But then comes a voice that’s different from Daly’s.
“Richard!”
I don’t have to pull my eyes away from Chris to know that Aviva is now inside the basement with us. I keep the pistol barrel pressed against Chris’s skull. He’s just staring at me, into me. He seems neither frightened nor angry. He just seems resolved. As if he wants me to pull the trigger. Or maybe he believes the power of the Great Society can protect him under all circumstances. Even from a bullet.
A hand on my shoulder. “Richard, please…You can’t do this.”
I wipe a tear from my cheek with the back of my free hand. “I can. For what that little girl must have suffered.”
“She’s gone. You know that now. Chris will go to prison and he’ll suffer…in prison.”
More footsteps coming down the basement stairs. Heavy footsteps. I feel my left arm grow heavy, until I begin to lower the pistol.

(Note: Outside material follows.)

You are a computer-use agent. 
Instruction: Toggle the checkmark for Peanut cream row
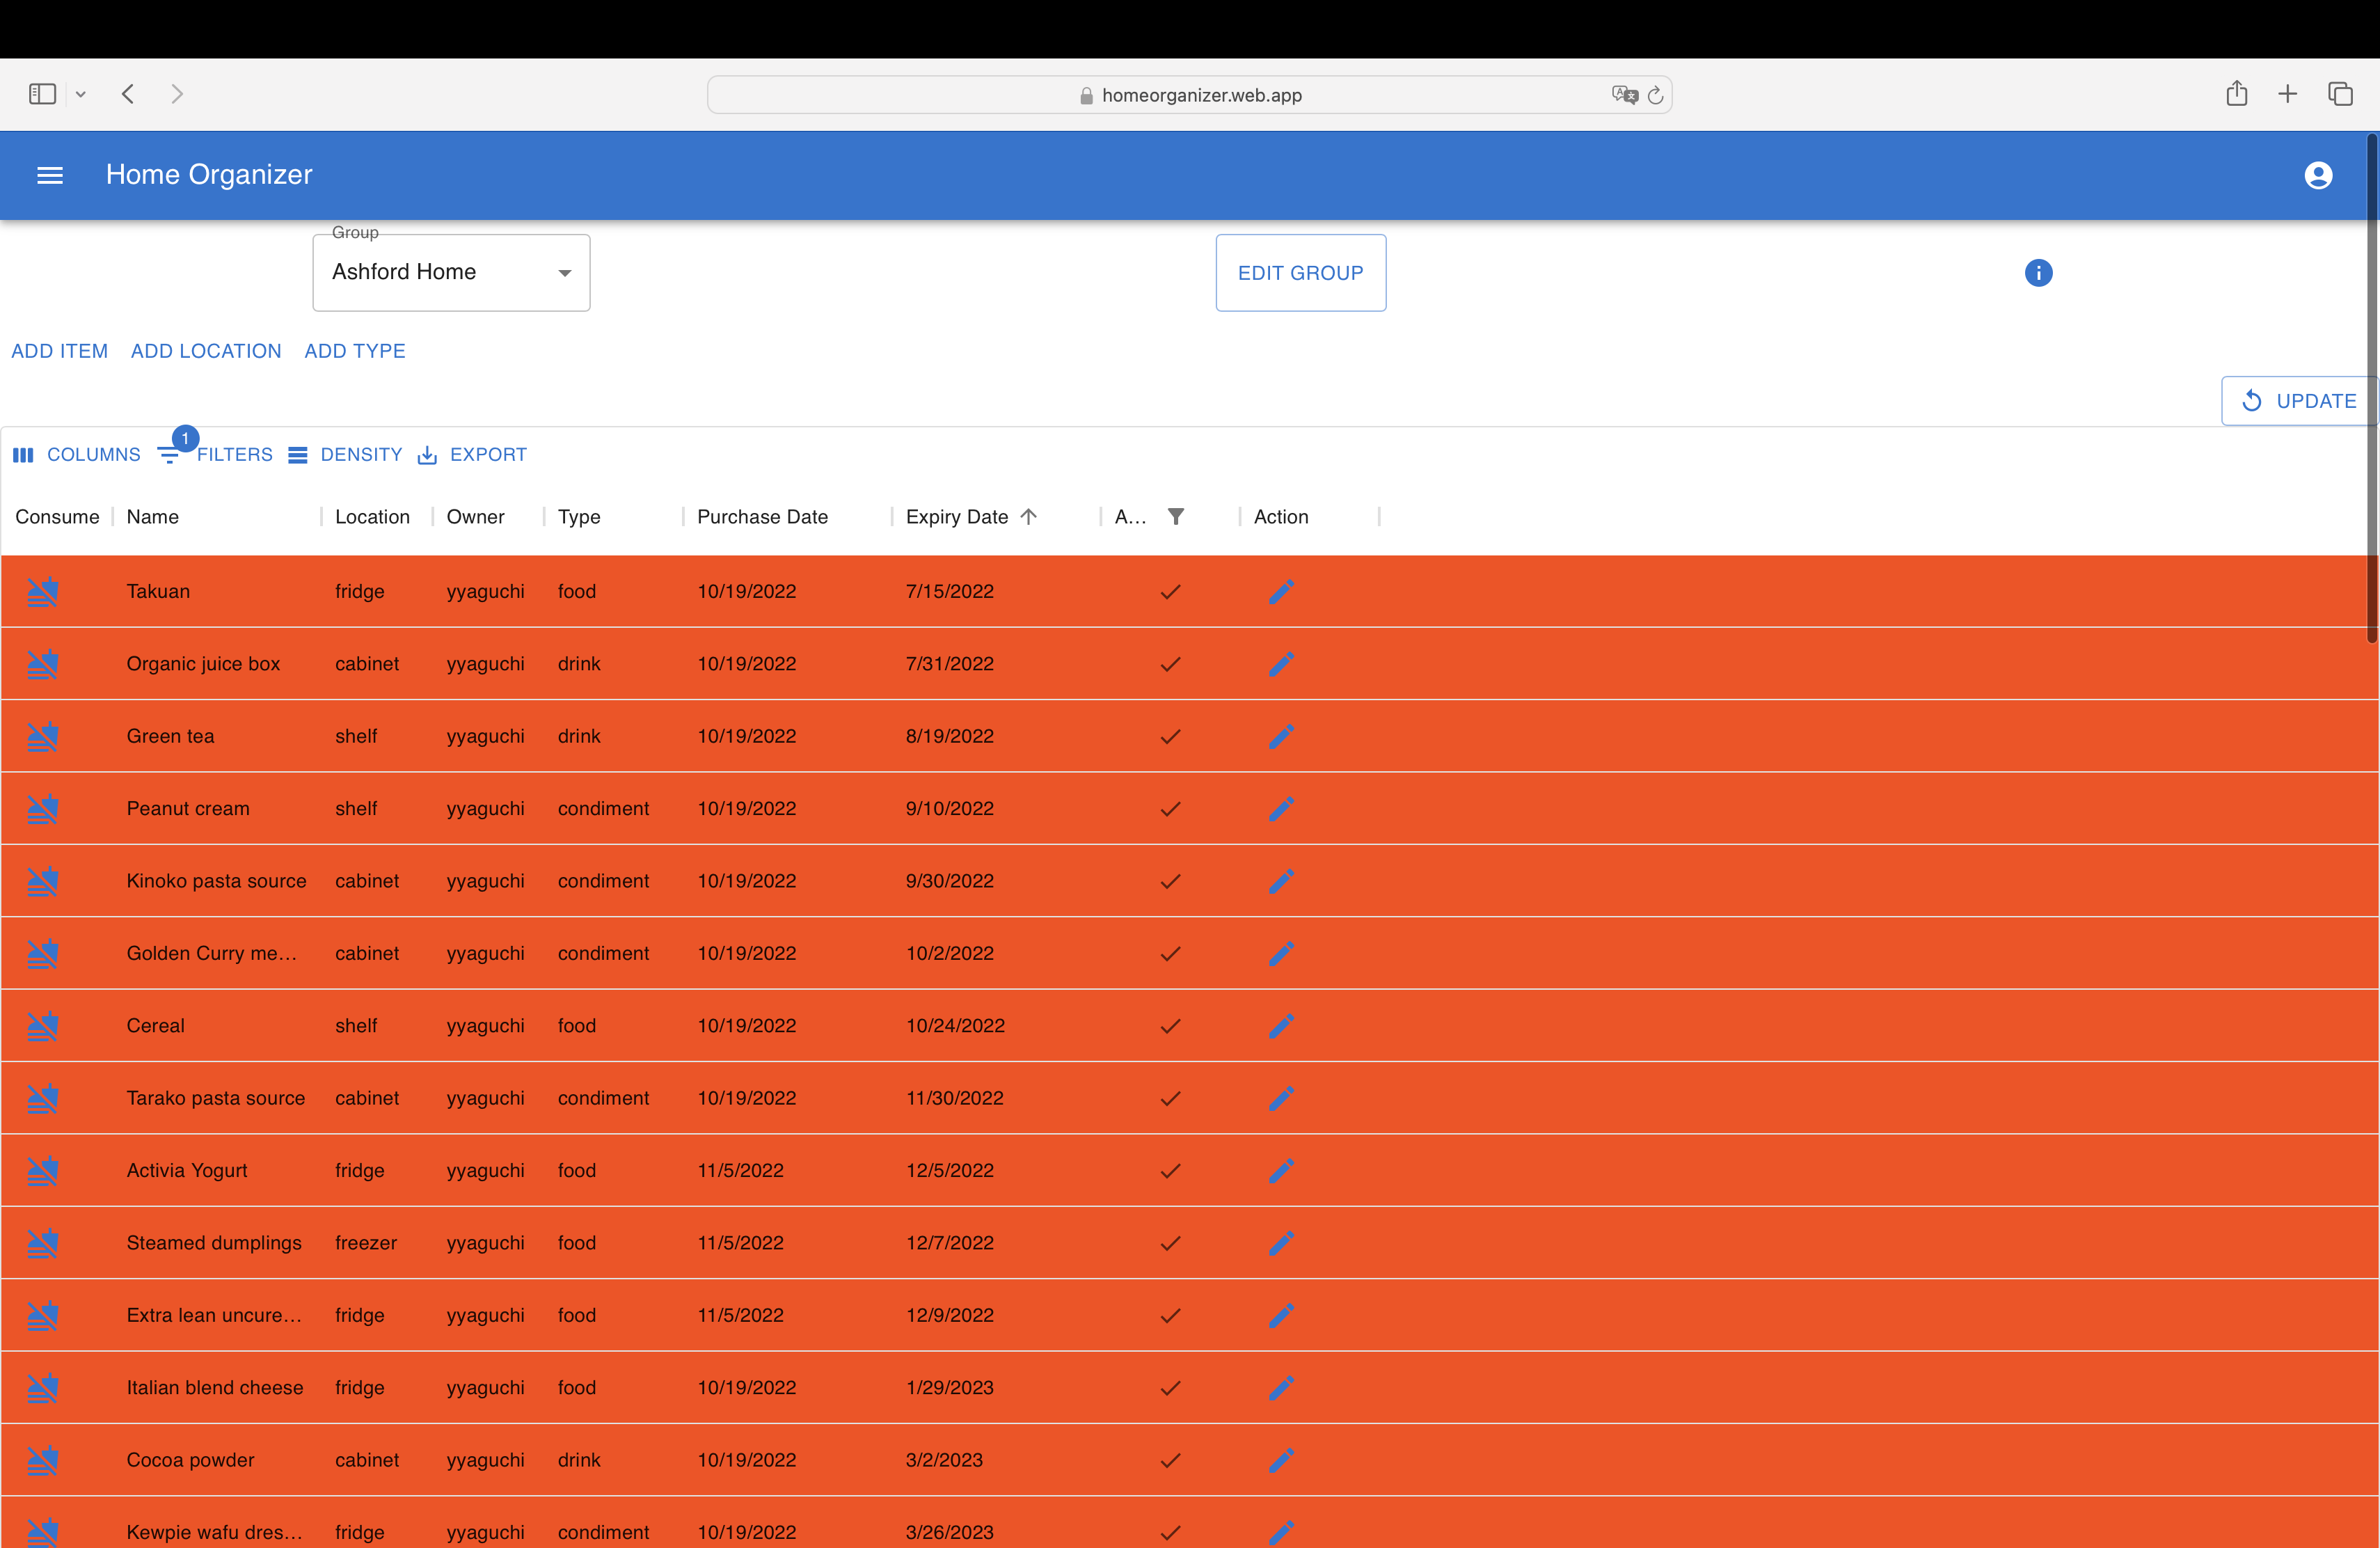click(1170, 808)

Until I slap it to the dirt floor.
That’s when Daly reaches down, grabs hold of it.
“Good, Richard. Good,” Aviva utters. “You did the good thing.”
I wipe my face once more, look back up at Chris. He’s smiling again. But not at me. “Jonathan,” he whispers a half second before the explosion that takes off the right side of his skull.

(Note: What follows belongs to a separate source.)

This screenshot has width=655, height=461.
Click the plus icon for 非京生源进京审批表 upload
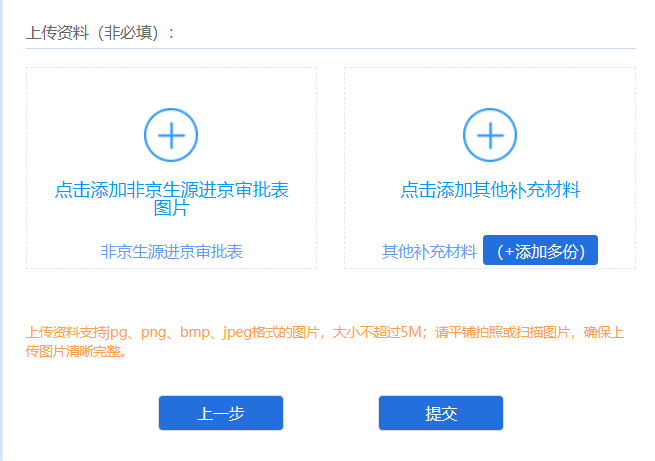point(171,134)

When Chris Parker drops dead, he falls face-first onto Christina’s red dress. His young blood pools from his head, soaks into the raw earth.
Aviva screams and drops to her knees.
The police drag Jonathan to the floor, wrestle the automatic away from him, cuff him. He does not resist. Why they allowed him out here after killing Okey, Doc Robinson, and Erin, I have no idea. While Daly reads the navy man his rights, I stare down into the hole. I see a deep, dark blackness. It is blacker than my soul and it reflects the image of my own face.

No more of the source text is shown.